Follow the blue is a book about a girl named Bec. This book is realistic fiction because pretty much what happens to Bec could happen to anyone. I personally liked this book because it puts you in the place of this teen.
Bec is a fifteen year old girl whos dad had a breakdown.Her parents left leaving an old housekeeper named Mrs.D in their place. To top it off Bec has two annoying siblings, named Bing and Josh. Bec is well known for her sensibility, but she doesn't like that. So she decides to dye her hair and throw a party that her parents don't know about, only Mrs.D does.
I really enjoyed reading this book because you wonder what would happen next to this wild teen. The whole time shes having this party you wondering, will she get caught?
well the only way you'll find out is if you read this book, you will be taken on this journey through her life with her. you get closer to the characters as you read.
What Sue Limb does with Jess in 'Girl, 15, Flirting for England', Brigid Lowry does with Bec this eminently decent bit of Australian bildungsroman. I enjoyed it from cover to cover; just wish the scenes with the cannabis weren't done so amorally (this book does have an impressionable teen audience). But the characterisations are spot-on and the protagonist is credible and amusing. I'll be reading much more of Ms Lowry's work.
Bec lives in Australia with a cooking celebrity mom and a depressed architect dad. Her parents go on a trip to America for 5 weeks and Bec's life kind of falls apart. However, she grows up with the help of her friends, people around her and her siblings. It was a good coming of age story and I liked the difference in language since it takes place in Australia.
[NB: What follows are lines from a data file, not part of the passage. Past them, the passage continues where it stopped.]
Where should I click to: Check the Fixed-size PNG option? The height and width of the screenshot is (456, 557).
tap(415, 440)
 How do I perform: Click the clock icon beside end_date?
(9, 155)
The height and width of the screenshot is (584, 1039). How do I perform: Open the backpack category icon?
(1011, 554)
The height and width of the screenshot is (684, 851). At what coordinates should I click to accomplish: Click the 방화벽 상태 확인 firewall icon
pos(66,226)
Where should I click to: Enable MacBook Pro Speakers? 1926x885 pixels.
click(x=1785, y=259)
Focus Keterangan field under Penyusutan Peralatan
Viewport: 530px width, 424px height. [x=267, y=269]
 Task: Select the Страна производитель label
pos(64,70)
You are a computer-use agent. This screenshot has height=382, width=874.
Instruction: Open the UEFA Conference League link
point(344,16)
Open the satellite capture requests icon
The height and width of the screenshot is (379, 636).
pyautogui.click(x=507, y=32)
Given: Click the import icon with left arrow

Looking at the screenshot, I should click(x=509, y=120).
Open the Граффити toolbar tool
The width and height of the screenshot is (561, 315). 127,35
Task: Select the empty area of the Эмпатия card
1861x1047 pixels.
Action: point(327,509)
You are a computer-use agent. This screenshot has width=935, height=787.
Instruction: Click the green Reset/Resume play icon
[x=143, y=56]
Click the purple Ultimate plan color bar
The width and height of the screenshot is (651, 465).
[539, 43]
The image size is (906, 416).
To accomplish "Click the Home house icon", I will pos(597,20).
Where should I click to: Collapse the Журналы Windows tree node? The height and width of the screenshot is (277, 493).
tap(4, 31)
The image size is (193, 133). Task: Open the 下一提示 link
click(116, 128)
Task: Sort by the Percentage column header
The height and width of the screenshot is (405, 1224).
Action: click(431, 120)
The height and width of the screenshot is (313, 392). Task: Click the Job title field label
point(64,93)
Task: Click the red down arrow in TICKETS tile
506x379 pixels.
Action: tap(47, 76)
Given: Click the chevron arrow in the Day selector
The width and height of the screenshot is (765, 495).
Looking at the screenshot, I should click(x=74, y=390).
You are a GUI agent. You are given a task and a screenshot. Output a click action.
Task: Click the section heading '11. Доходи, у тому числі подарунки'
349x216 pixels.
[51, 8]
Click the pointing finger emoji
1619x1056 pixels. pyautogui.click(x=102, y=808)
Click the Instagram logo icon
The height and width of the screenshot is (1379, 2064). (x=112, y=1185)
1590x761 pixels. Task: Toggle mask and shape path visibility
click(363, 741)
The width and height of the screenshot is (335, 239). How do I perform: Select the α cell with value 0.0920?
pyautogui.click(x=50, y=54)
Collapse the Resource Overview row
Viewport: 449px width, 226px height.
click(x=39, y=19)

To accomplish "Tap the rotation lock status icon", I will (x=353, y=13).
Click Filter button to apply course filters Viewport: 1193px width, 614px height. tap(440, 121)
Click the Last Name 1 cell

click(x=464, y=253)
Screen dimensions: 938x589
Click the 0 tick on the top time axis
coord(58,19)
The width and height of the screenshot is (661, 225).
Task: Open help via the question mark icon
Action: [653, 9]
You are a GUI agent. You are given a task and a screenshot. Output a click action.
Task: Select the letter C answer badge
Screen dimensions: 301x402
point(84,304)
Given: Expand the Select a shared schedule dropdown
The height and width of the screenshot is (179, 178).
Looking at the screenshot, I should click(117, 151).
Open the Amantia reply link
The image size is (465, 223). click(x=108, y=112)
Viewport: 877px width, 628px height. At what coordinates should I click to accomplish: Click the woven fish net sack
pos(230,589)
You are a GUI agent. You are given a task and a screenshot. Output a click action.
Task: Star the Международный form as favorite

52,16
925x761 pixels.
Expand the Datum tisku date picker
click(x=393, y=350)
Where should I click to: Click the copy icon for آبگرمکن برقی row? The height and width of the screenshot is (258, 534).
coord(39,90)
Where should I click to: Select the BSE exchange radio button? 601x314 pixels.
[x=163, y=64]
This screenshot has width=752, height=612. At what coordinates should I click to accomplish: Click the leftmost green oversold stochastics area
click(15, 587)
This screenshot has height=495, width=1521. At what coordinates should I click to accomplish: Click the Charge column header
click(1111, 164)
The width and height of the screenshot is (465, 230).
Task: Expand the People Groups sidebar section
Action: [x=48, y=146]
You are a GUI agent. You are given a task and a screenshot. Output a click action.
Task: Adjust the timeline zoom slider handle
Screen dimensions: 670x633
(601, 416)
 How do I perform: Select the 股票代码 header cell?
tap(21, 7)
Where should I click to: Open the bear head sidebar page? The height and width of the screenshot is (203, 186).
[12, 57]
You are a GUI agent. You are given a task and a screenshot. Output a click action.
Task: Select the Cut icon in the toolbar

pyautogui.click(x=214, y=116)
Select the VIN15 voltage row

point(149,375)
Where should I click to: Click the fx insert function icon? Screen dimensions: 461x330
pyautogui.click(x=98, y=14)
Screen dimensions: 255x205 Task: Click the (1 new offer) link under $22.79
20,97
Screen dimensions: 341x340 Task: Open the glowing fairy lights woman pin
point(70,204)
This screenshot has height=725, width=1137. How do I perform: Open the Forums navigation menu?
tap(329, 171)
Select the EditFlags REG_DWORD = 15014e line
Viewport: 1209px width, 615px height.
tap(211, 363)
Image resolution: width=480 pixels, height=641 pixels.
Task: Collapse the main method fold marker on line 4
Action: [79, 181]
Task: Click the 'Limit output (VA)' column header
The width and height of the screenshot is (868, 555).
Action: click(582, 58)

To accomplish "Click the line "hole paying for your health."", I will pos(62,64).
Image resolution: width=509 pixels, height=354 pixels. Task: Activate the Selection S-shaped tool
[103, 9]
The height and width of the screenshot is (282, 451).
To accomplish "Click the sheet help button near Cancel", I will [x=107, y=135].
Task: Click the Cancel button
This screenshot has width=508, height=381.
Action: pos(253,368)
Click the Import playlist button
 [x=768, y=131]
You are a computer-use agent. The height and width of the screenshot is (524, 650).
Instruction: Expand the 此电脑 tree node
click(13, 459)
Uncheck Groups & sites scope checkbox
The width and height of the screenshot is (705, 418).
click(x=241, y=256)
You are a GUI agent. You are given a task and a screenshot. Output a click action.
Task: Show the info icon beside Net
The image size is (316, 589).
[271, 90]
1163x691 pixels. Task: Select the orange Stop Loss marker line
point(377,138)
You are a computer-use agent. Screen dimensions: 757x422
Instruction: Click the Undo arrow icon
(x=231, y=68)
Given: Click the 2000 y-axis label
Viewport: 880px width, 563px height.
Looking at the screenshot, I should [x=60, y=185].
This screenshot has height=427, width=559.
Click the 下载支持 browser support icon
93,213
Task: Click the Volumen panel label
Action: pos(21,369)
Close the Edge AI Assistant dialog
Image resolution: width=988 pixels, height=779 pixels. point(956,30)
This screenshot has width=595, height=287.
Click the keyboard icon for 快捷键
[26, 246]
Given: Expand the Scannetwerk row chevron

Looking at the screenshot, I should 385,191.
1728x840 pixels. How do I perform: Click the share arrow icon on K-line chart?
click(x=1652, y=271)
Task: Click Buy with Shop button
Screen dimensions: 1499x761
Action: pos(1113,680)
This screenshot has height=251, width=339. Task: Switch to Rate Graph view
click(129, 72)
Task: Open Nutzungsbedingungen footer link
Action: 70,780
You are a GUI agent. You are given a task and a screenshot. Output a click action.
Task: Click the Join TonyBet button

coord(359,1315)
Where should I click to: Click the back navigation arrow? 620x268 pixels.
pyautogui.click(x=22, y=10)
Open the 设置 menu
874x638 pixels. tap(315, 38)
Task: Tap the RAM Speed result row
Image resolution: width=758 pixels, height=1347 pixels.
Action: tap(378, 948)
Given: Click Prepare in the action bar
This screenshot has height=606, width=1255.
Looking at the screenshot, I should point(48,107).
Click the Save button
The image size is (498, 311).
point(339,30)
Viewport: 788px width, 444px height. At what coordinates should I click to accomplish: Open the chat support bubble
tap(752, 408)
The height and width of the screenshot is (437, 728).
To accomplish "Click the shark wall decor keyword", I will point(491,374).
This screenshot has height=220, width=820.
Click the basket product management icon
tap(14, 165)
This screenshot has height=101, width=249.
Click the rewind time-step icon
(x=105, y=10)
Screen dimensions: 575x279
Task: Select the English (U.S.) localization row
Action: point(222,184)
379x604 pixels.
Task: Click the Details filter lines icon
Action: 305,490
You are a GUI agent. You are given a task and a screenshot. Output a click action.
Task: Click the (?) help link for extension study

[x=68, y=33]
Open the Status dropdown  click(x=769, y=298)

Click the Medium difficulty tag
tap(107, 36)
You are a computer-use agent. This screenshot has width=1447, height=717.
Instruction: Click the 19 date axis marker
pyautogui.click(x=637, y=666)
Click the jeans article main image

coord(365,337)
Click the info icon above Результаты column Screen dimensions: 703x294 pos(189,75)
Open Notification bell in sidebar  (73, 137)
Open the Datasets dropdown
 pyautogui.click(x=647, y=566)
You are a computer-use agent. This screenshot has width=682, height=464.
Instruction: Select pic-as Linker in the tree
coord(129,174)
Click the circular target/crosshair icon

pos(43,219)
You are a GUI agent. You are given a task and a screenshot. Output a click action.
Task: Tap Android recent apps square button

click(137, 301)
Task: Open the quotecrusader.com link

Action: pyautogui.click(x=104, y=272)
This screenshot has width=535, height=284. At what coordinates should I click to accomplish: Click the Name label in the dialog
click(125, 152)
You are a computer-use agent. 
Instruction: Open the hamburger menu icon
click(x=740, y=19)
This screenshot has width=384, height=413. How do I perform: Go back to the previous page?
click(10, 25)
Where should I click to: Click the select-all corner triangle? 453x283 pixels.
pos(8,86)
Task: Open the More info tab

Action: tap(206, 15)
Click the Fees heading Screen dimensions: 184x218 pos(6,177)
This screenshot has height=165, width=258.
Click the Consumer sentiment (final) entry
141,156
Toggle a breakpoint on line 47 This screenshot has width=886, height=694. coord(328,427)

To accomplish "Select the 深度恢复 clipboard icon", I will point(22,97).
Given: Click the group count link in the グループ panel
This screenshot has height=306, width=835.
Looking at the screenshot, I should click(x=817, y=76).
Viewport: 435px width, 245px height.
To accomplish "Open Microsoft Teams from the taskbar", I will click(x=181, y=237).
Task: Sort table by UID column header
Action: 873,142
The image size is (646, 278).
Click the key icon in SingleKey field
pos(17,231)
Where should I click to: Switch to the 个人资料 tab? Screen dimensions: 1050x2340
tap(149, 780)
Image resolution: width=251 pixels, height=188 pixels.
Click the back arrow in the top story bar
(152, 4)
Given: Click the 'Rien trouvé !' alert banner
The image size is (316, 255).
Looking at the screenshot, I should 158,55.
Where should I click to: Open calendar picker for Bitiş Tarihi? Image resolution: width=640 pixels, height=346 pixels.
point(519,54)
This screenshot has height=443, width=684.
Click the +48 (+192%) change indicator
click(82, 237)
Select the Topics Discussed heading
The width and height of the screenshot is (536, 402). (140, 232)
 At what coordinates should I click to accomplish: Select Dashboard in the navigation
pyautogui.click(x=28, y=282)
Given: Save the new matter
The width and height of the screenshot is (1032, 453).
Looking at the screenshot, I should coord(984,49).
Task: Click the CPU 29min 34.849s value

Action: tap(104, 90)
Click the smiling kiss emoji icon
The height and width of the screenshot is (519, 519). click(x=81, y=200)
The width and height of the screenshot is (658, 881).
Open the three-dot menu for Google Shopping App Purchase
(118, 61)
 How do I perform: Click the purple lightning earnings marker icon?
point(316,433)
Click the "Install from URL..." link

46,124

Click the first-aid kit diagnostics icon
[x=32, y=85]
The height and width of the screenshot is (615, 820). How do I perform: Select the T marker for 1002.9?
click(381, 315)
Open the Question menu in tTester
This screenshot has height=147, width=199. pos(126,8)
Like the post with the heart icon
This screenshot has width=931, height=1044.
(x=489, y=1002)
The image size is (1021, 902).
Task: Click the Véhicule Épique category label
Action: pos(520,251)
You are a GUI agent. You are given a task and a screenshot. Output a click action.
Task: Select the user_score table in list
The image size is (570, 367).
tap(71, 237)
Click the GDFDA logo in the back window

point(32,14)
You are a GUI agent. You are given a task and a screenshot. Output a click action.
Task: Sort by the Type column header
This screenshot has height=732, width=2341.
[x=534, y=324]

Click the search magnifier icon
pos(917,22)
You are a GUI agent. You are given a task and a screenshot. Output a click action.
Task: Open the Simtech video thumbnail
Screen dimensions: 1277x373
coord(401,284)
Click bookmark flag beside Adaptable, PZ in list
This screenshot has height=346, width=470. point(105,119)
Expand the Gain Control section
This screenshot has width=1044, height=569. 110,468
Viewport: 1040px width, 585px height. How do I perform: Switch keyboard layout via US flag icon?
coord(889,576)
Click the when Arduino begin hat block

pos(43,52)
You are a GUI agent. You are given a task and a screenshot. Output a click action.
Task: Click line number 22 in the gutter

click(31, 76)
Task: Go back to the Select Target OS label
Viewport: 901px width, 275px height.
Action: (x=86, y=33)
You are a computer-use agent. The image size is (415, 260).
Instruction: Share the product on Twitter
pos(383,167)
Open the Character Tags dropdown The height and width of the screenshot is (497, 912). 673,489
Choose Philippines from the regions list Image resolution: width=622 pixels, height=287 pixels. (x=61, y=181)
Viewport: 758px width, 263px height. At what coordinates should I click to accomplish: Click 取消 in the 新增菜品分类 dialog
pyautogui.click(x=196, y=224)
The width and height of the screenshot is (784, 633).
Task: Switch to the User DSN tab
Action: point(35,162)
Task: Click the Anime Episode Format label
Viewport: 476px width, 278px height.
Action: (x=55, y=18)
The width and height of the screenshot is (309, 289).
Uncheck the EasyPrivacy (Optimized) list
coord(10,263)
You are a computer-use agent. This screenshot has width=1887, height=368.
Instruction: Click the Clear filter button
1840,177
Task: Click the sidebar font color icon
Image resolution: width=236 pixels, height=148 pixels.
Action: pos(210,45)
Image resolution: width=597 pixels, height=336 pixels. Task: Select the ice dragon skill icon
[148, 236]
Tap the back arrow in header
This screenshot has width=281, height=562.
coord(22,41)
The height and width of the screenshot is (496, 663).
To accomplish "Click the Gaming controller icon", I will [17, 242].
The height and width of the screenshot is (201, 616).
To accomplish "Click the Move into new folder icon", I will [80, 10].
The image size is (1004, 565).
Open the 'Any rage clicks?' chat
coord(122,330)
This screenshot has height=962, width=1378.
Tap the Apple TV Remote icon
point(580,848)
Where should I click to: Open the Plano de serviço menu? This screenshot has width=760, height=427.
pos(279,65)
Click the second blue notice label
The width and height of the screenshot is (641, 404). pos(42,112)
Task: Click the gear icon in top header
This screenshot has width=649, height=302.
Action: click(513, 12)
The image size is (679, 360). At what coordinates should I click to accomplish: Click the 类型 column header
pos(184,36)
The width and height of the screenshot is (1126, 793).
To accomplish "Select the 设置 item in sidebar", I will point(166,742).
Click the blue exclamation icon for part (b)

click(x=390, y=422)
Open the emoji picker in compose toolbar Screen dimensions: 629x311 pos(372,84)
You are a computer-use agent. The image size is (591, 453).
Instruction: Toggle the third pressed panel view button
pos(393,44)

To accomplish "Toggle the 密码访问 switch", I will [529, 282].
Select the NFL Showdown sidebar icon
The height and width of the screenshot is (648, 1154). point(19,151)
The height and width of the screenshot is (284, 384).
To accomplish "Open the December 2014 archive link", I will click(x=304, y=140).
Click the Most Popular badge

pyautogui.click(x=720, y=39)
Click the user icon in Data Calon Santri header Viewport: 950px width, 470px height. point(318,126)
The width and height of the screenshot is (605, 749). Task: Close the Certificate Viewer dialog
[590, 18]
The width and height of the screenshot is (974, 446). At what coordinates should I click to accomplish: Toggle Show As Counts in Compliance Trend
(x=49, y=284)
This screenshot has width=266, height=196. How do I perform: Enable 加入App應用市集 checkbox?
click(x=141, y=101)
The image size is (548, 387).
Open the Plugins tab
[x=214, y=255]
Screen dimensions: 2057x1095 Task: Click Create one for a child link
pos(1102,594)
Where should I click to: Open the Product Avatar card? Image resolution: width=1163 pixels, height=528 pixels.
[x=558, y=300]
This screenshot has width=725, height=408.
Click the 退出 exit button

An intricate novel about a girl's experience when her dad has a bout with depression and comes out of it again. Too much talk about sex and a lot of illegal activity. Good descriptive passages, but not enough to warrant the rest of the novel.
I thought this book was little slow, and I don't really think it was worth the time it took to read it. Plus little too much talk about teenage sexuality. I was just never sure where the story was going.
Meh. It ambled along for quite a while, but I did like the writing. I thought the protagonist was a little bit of a whiny butt, to tell you the truth. Definitley not my favorite book, but it's an okay beach read.
This is a delightful romp of self-discovery. The girl seeks independence and finds that the world is more full than she ever imagined. I recommend this as an enjoyable book for anyone who feels ready to break out of her shell.
I found this book to be a bit slow. I got about halfway through it, so perhaps it picks up later, but it wasn't interesting enough to keep me reading it. There was some unnecessary language and slight sexual comments.
Read this book a few times as a teenager and really liked it. Tells the story of a girl who is left in charge of her younger siblings while her parents are away and decides she wants to have some fun of her own.
It was kind of slow but it started to get more intresting. It also had some pretty intresting tutorials. I enjoyed the creativity used by the author to create the family and the characters.
I read this book what feels like an age ago, yet when I signed up yesterday it was one of those books that I had to drop a review about, I guess that says enough.
i thought this book was a great example of teenage life it was just a great novel to read especially as a relaxing summer book with a splash of pretty funny humor
I loved it....It had everything you could of asked for; Friends,Family,Love,Boys and so much more. I think anyone would like it or even love it like I did!